Texto proporcionado:
**********
FCAndorra 3-3 Málaga: del 0-2 al 3-2 y empate final en un duelo polémico

El FC Andorra firmó uno de sus partidos más completos de la temporada, pero se quedó sin premio ante el Málaga (3-3) en un duelo marcado por la polémica arbitral, la reacción tricolor y un final cruel en Encamp.
El fútbol, a veces, no se explica desde el resultado. Y lo que ocurrió en el Nou Estadi de la FAF (Encamp) en esta jornada 33 de la Liga Hypermotion es el mejor ejemplo. El FC Andorra, 12º clasificado, sometió por momentos al Málaga, 4º, pero terminó firmando un empate que sabe a derrota.
No solo por el 3-3 final, sino por todo lo que ocurrió durante el partido.
Un inicio condicionado: polémica y frustración
El encuentro arrancó con dominio del Andorra, fiel a su identidad: posesión (67%), control territorial y volumen ofensivo (19 remates). Sin embargo, el primer golpe lo dio el Málaga en una acción aislada: Murillo aprovechó un córner para hacer el 0-1 (min. 21).
A partir de ahí, el partido entró en una fase marcada por decisiones arbitrales muy discutidas. El Andorra vio cómo se le anulaba un gol por una falta muy ajustada, y en el añadido de la primera parte llegó el segundo golpe: un penalti señalado a favor del Málaga que Jauregi transformó en el 0-2.
La indignación fue total. Incluso Gerard Piqué, propietario del club, protagonizó un episodio recogido en el acta arbitral, dirigiéndose al asistente con dureza:
“Es un robo histórico, lo voy a subir a Twitter”.
**********
En qué consiste:
Enumera todas las personas que aparecen con nombre propio en el texto sobre el partido entre el FC Andorra y el Málaga. Responde basándote únicamente en el texto.

Datos del ejercicio:
**********
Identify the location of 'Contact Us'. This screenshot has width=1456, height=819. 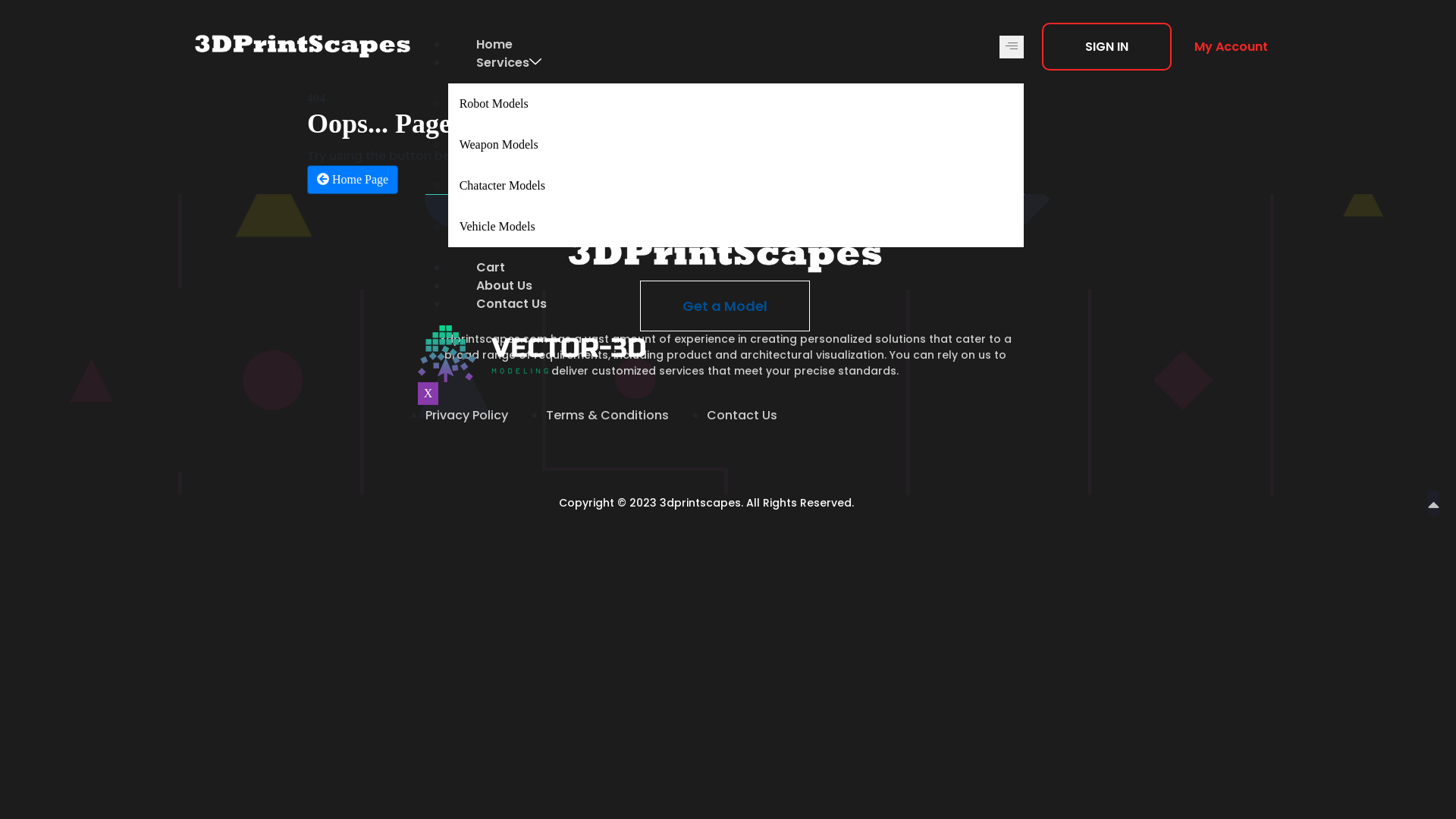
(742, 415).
**********
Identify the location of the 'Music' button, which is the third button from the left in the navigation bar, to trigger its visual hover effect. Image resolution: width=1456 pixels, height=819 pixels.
**********
Tarea resuelta:
- Murillo
- Jauregi
- Gerard Piqué